Morphine and other analgesics act by binding to the opioid receptors and mimicking (agonist) the effect of the analgesic peptides. The therapeutically important opioid analgesics interact with mu and kappa receptors, inhibit neurotransmitters release such as substance P, inhibit nociceptor signals from reaching the spinal cord, reduce nerve excitability, and alter pain perception. All of these agonists action contribute to the pain relief. Most of the traditional opioids (morphine, oxymorphone, oxycodone, methadone, fentanyl are pure agonists referred to mu agonists. This means they bind to the receptor and produce a response. Agonists for different opioid receptors are believed to relieve different types of pain. Other opioids (nalbuphine, butorphanol) are partial agonists because they initiate kappa receptors but block mu receptors. Finally drug like naloxone, are pure antagonists. These drugs do not produce effects but bind to the receptor so that other agonists cannot and in this way reverse the mu effect of opioids B. OPIOID RECEPTOR-MEDIATED CELLULAR CHANGES ARE INHIBITORY: Each of the three receptors types are linked to G proteins. Multiple forms of G proteins have two principal actions. Some G proteins directly stimulate or inhibit the opening of ion channels and other stimulates or inhibits the enzymes to alter second messenger production. Opioid work by both of two mechanisms to open K channels, close Ca channels, and inhibit adenyl cyclase activity. The overall effects of opiates on nerve functioning include the reduction of membrane excitability and slowing of cell firing and inhibition of neurotransmitter release. There are three principal ways that endorphins reduce synaptic transmission:(1)post synaptic

inhibition;(2)axoaxonic inhibition;(3)via presyanaptic auto receptors. First, opioid receptor-G protein activation opens K channels, which increase K conductance. Potassium exist the cell, forced by its concentration gradient, causing hyperpolarization. When the receptors are in the soma, the hyperpolarization decreases the cell firing rate. Second, opioid also produce an inhibitory effect by closing Ca channels. In this case opioid receptors in the presynaptic terminal activate G protein, which in turns close Ca channels. For example, opioid induced inhibition of norepinephrine and dopamine release has been found in many brain areas. As expected this effect is prevented by naloxone.

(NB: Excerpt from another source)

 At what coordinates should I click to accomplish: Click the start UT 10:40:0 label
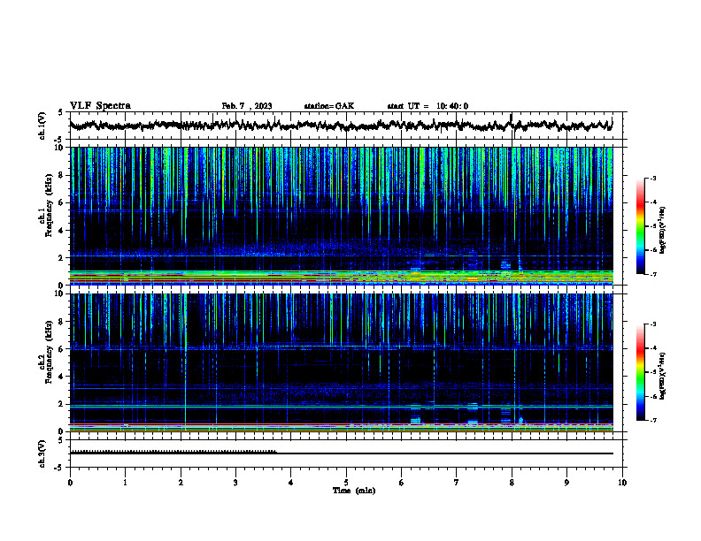click(428, 106)
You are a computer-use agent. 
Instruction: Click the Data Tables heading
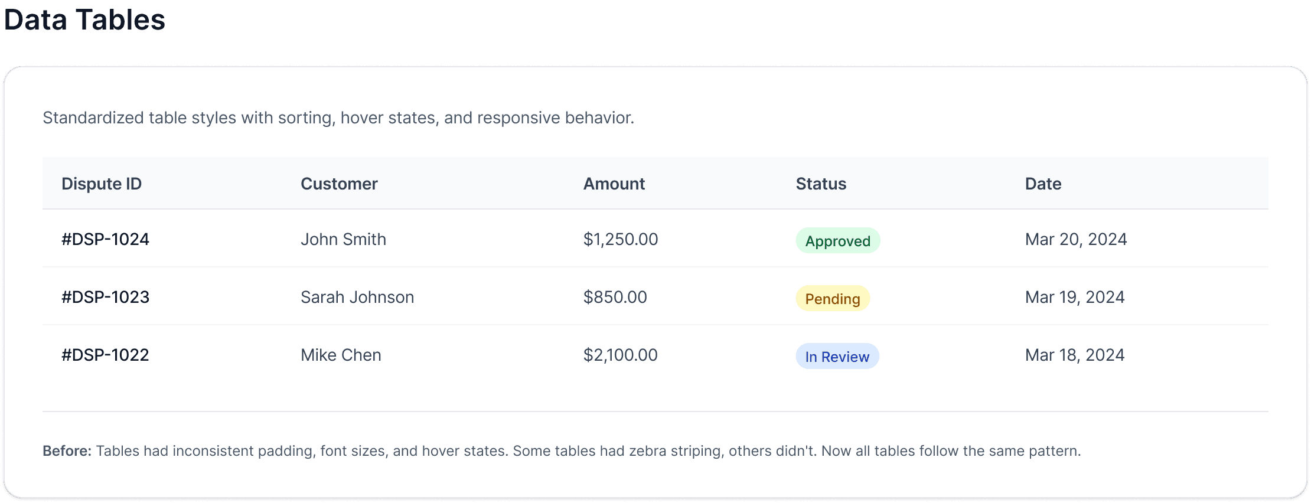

Third, opioid auto receptors also produce inhibitory effects. Somatodendritic auto receptors hyperpolarize cells in the locus coeruleus by enhancing K conductance and reducing cell firing. In summary, opioid effects on both K and Ca channels produce inhibitory effects and reduce neurotransmitters release. These actions in the appropriate circuitry and ultimately responsible for the analgesic effects.

PHARMACHOKINETICS OF OPIOIDS: Since the analgesics are weak bases, these drugs are not well absorbed in the acid environment of the stomach. They are absorbed in the intestines, where the pH is more alkaline. Regardless of the route of administration, metabolic inactivation of the opioid eventually occurs in the hepatic drug microsomal metabolizing system. Heroin is a particularly unusual drug because it is not metabolize to an inactive product. Heroin is rapidly changed into morphine. Several of the opioids are metabolized to products that produce analgesia. Therefore the circulating active metabolites increase the duration of analgesic activity. Eventually, the kidneys excrete the metabolic products. Anything that causes the urine to become alkaline, such as alkalosis and diuretics, increase tubular reabsorption of the opioids. This action elevates the concentration of drug in the blood and increases the risk of developing drug toxicity. 1. Morphine pharmacokinetics: Elimination halftime for morphine following bolus administration is about 1.7-4.5 hours. Following bolus administration onset time is relatively slow (15-30 minutes) because: morphine exhibits relatively low lipid solubility about 2.5% of fentanyl (Sublimaze) at physiological pH, morphine, a weak base with the pKa of about 8.0, is primarily ionized. The ionized form does not favor passage through the lipid membrane; accordingly, only about 10%20% of molecules are un-ionized. Relatively high plasma clearance (15-40 ml/kg/minute) has implicated extra hepatic clearance mechanisms, most likely renal.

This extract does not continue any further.